There was another knock at the door, and before long the rest of the guests had arrived.
Anna milled around for the rest of the evening, taking time to get to know the people who worked for and with her. There was Jeff who worked in marketing and his wife, Cassy, who lived in the apartment building next door with their three small children. Then there was Amanda, who was creative and talented and worked in advertising. Todd, also from marketing, was the fun one, with easy jokes and infectious laughter. Then there were Betty, Angela, Marcos, Philip, and Andrea who all had easygoing, fun personalities and made the evening more enjoyable.
Richard bonded with Marcos over their mutual admiration of red pandas, and soon were sitting in a corner together discussing the pros and cons of zoo living conditions. Anna beamed over at them from where she sat with Andrea and Todd.
Andrea nudged her in the shoulder. “Your neighbor seems pretty great.”
“Oh, he is.”
“How long have you known him?”
“A little over three months, I think.” She took a sip of her drink and smiled.
“You like him, don’t you?”
“Oh, no, not like that. I like him as a friend. He’s been great.”
“I mean it!”
“Yeah, well, I meant that when I first said it about this guy, too.” Andrea reached over and patted Todd’s hand.
“Oh, you two! That makes me so happy. When did y’all become official?”
“Thanks.” Todd smiled. “We just filed with HR on Wednesday.”
“That’s awesome. You guys are perfect for each other.”
Andrea laughed. “We think so.”
They talked for several minutes, and before long it was late and everyone was getting ready to leave. They trickled out in ones and pairs until Anna and Richard were left with an empty apartment and dirty dishes.
They stood side by side in the kitchen. Richard was washing and Anna was drying with a hand towel and putting the dishes away. She sighed.
“Absolutely.” She she stretched onto her toes to put the salad bowl away.
“Let me get that.” Richard dried his hands quickly and took the bowl from her, setting it easily in its place.
They settled into easy silence, just enjoying each other’s quiet presence, and the peace of the moment. There was soft music playing from the living room, and that solitary cricket was chirping rhythmically from underneath the refrigerator.
Richard broke the silence first. “I really like your employees.”
“I’m glad you do. I don’t really think of them as employees, either. They’re more like coworkers, and friends.”
“That’s really great. I’m glad you like them.”

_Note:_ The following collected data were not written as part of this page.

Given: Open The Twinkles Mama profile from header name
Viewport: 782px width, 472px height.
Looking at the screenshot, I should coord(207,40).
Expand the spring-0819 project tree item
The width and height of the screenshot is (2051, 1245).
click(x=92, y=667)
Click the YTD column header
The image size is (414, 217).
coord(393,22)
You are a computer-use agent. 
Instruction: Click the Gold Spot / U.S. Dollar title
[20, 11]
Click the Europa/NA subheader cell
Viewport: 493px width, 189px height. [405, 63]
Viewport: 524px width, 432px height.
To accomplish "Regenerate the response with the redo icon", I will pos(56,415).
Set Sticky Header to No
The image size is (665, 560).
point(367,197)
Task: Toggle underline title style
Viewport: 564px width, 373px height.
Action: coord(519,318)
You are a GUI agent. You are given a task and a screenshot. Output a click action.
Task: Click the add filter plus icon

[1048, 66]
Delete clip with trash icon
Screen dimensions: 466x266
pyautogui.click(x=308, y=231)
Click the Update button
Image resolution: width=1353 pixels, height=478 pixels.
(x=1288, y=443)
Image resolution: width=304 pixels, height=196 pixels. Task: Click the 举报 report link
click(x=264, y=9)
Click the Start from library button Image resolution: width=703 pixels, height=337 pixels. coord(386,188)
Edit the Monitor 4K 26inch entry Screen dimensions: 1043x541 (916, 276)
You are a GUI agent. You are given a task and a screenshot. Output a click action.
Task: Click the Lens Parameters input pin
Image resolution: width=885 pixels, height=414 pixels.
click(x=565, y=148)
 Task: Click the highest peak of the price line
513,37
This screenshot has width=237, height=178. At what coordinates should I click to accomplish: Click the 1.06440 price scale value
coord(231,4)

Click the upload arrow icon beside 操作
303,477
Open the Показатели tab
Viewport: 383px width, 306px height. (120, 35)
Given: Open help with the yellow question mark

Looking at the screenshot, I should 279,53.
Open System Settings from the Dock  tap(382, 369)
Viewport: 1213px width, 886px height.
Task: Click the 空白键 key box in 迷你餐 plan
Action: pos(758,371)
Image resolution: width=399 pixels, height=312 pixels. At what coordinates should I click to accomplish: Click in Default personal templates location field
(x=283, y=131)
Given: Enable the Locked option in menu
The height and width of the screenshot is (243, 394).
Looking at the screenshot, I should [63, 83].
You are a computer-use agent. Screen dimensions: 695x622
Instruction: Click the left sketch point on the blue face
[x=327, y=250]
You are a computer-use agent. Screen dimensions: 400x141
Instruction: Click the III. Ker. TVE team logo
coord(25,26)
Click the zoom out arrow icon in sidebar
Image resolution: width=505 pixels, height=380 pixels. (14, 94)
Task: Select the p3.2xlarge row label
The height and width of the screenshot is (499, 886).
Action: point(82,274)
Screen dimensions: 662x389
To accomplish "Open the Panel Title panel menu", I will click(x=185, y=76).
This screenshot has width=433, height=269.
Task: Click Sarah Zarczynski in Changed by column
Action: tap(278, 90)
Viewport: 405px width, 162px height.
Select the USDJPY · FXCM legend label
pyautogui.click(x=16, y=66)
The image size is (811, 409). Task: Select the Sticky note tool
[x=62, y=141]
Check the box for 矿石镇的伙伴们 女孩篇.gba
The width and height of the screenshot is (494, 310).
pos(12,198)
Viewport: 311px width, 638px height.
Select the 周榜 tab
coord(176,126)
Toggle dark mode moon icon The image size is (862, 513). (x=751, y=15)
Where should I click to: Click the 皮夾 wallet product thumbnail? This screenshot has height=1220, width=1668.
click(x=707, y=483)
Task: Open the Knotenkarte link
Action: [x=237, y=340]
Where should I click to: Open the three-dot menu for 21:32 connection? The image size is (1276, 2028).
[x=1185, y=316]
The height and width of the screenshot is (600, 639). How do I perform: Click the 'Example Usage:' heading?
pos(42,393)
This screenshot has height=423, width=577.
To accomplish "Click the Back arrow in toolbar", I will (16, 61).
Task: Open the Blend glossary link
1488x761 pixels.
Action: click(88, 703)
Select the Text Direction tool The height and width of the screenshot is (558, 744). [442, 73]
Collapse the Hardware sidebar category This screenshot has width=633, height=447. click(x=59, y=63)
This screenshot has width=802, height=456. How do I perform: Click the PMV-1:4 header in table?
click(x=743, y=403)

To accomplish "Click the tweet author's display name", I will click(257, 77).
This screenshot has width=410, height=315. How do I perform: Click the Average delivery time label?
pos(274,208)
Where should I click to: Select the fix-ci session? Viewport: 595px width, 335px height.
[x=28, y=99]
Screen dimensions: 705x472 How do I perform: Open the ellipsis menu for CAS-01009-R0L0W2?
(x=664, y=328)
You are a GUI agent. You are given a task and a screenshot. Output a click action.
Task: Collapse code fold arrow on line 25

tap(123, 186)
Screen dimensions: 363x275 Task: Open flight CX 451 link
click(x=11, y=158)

“Me too.” She smiled up at him.
“Well,” he rubbed the back of his neck with a soapy hand. “We’re really good friends. But I was wondering; what if maybe we think about being more than friends?”
Anna’s eyes widened and she shook her head while smiling. “Maybe.”
It’s cheesy. It’s silly. There is absolutely no substance. I wrote this for the pure joy of writing and not having to worry about writer’s block because it isn’t a thing with me right now. So I hope you enjoyed my absolutely silly, sappy, non-substancy story because it sure as cotton-candy was fun to write.